Because patches don’t always work in every environment, there are times when installation does more harm than good. It is not uncommon for a patch to fix one issue only to break another. Patches often require testing to work out the bugs and potential incompatibilities. Patches that are rolled out across the network without proper testing can create compatibility issues that cause significant downtime.
Organization Is Key
Prioritization is another important but often ignored element of good patch management. When patches are released, hackers will often try to reverse engineer them to identify the vulnerability they are designed to fix.
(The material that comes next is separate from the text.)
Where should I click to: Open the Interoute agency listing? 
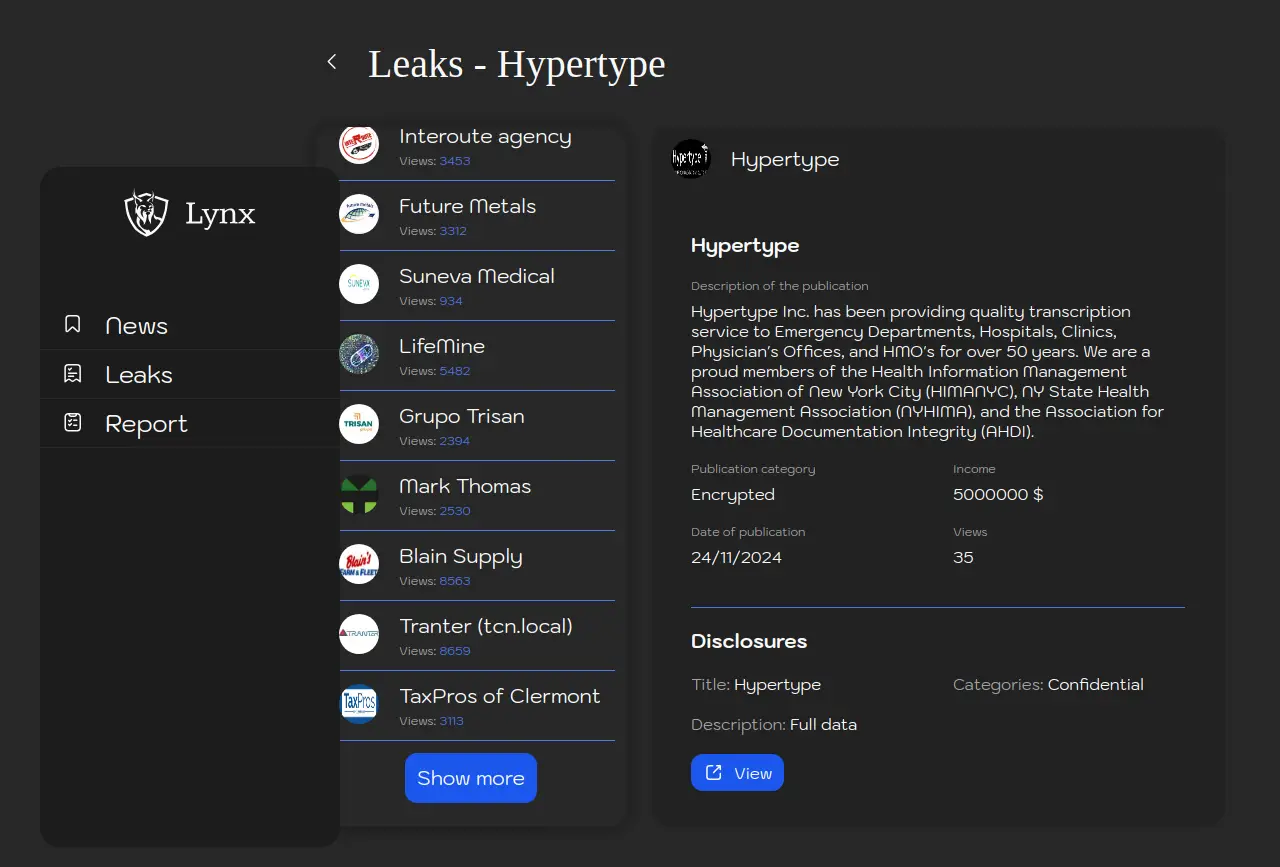pos(485,138)
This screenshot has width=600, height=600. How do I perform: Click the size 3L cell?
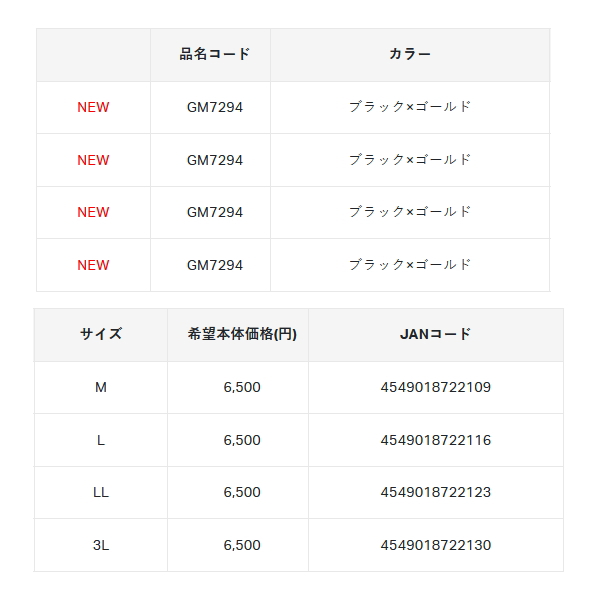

This highlights the need to deal with critical patches in an organized fashion, ensuring they are tested for compatibility and implemented quickly to deflect a possible uptick in attacks.
However, a recent Ponemon Institute survey found that it takes organizations an average of 12 days to coordinate the application of just one patch across all devices. Just 44 percent of respondents said they use automated tools to facilitate patching.
Automated patch management does ensure timely patch installation and reduce the chance of manual errors. It’s not a silver bullet, however. Automation doesn’t perform important testing and prioritization functions or provide much insight into your overall risk exposure.
Leave It to the Experts
Given the complexity and consequences involved, you may be better off engaging a managed services provider (MSP) with the manpower, tools and experience to handle patch management. IronLogix, for example, has a team of professionals who take responsibility for managing patches and installing them on a timely basis.
We fully test new patches before deployment, and utilize specialized queries to identify all networked machines that require updates. We then prioritize and schedule patch deployments according to your specific business requirements.
Many organizations have become overwhelmed by the variety and volume of patches being issued. However, studies show that lapses in patch deployment open the door to network attacks and costly downtime. IronLogix’s managed services approach can help you minimize the risk of a security breach without compromising network performance or employee productivity.